Pearl Padamsee (1931 – 24 April 2000) was an Indian theatre personality as a stage actress, director and producer of English language theatre in Mumbai active in 1950s–1990s. She acted a few Hindi and English language films, including Khatta Meetha, Junoon, Baaton Baaton Mein, Kama Sutra: A Tale of Love, and Such a Long Journey. She ran after-school theatre workshops for children.

Professional life and Personal vita
Padamsee was born the daughter of a Christian father and an Indian Jewish mother.

Her first husband's surname was Chowdhry. They had two children: a son named Ranjit Chowdhry who was an actor and a daughter named Rohini Chowdhry. The marriage ended in divorce when her children were still toddlers.

Pearl became a part of a theatre group, promoting "English theatre" in Mumbai. She reproduced successful Broadway productions using local Indian talent. She directed, acted and produced for the stage, schools and organizations. She raised the money for establishing a successful rehabilitation center for drug addicts.

> [Dataset section]:
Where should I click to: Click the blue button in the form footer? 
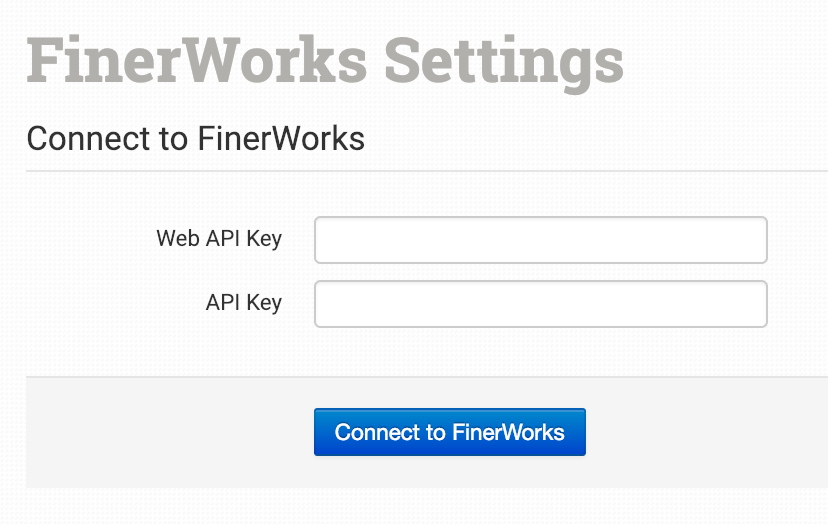[x=449, y=432]
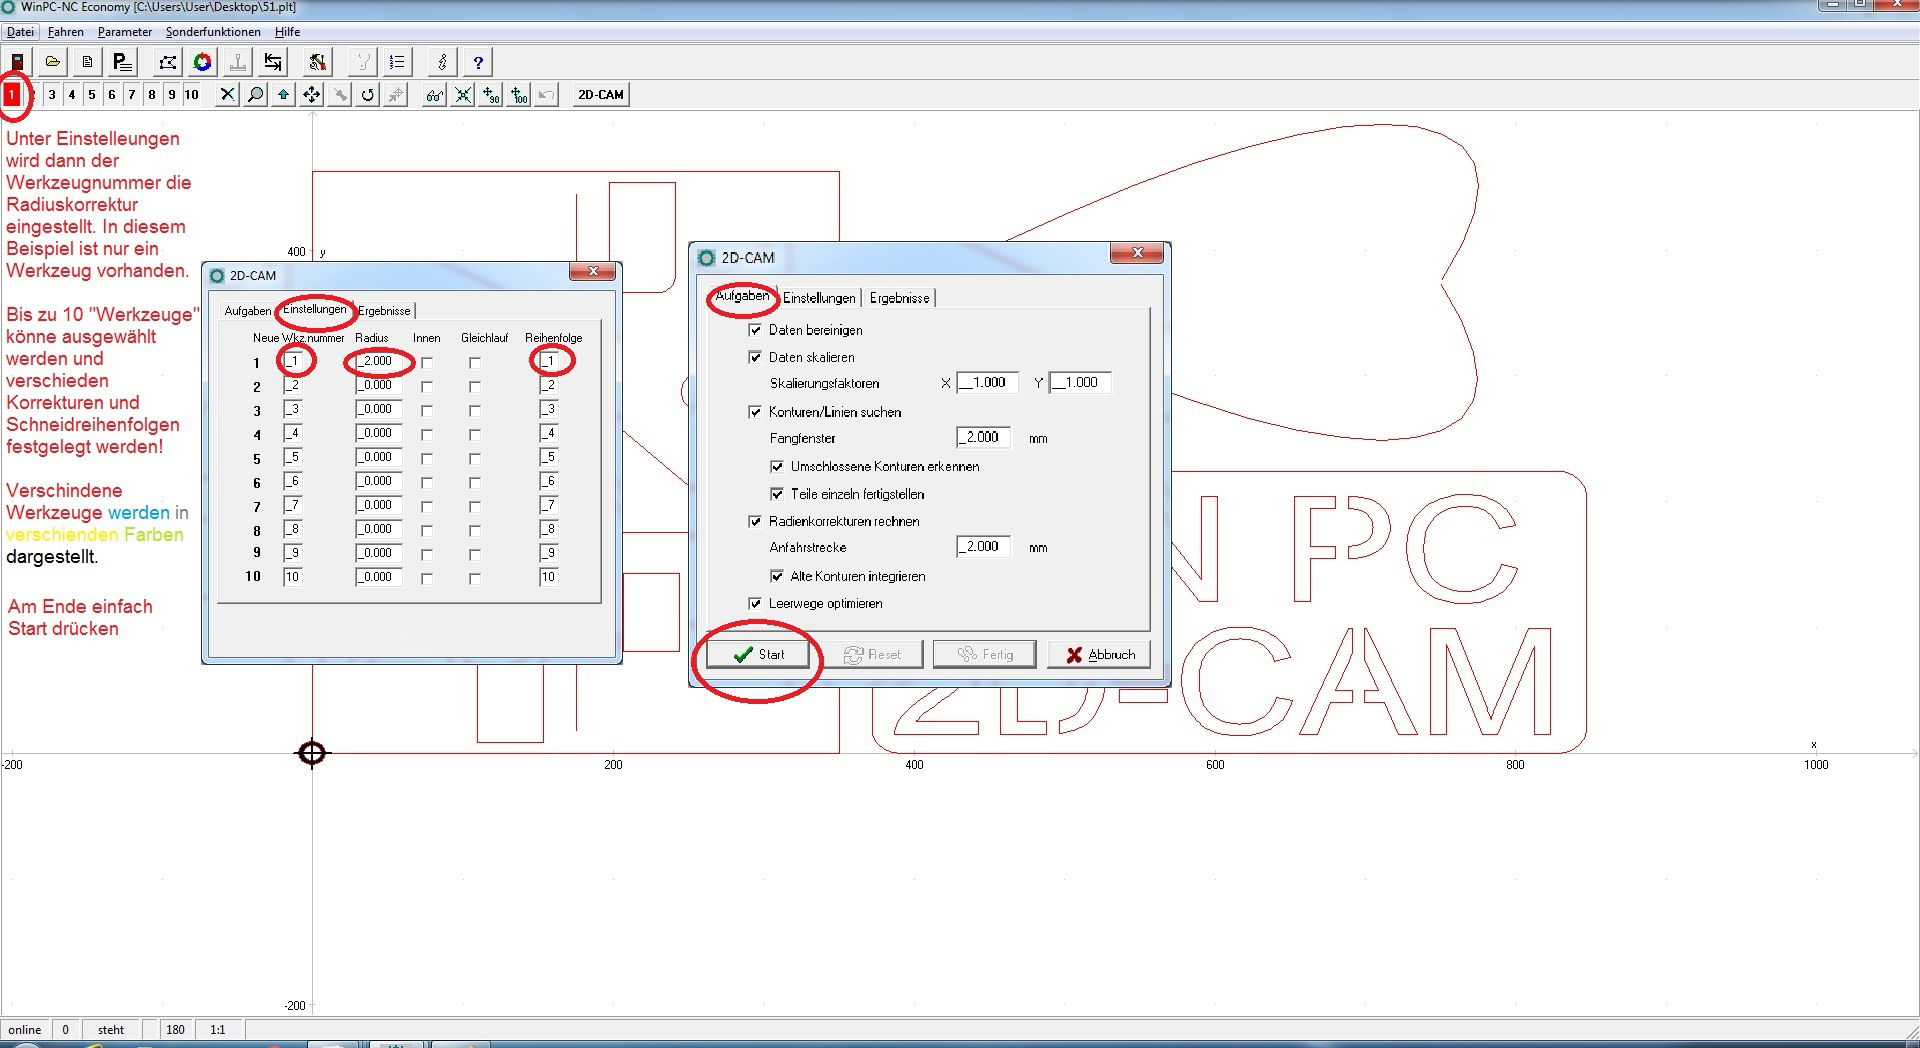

> [Directions for this task]:
Quote the passage on Pearl Padamsee from "Professional life and" up to and including "for drug addicts.". The data bears no relation to the text about Pearl Padamsee.

> [Written solution]:
Professional life and Personal vita
Padamsee was born the daughter of a Christian father and an Indian Jewish mother.

Her first husband's surname was Chowdhry. They had two children: a son named Ranjit Chowdhry who was an actor and a daughter named Rohini Chowdhry. The marriage ended in divorce when her children were still toddlers.

Pearl became a part of a theatre group, promoting "English theatre" in Mumbai. She reproduced successful Broadway productions using local Indian talent. She directed, acted and produced for the stage, schools and organizations. She raised the money for establishing a successful rehabilitation center for drug addicts.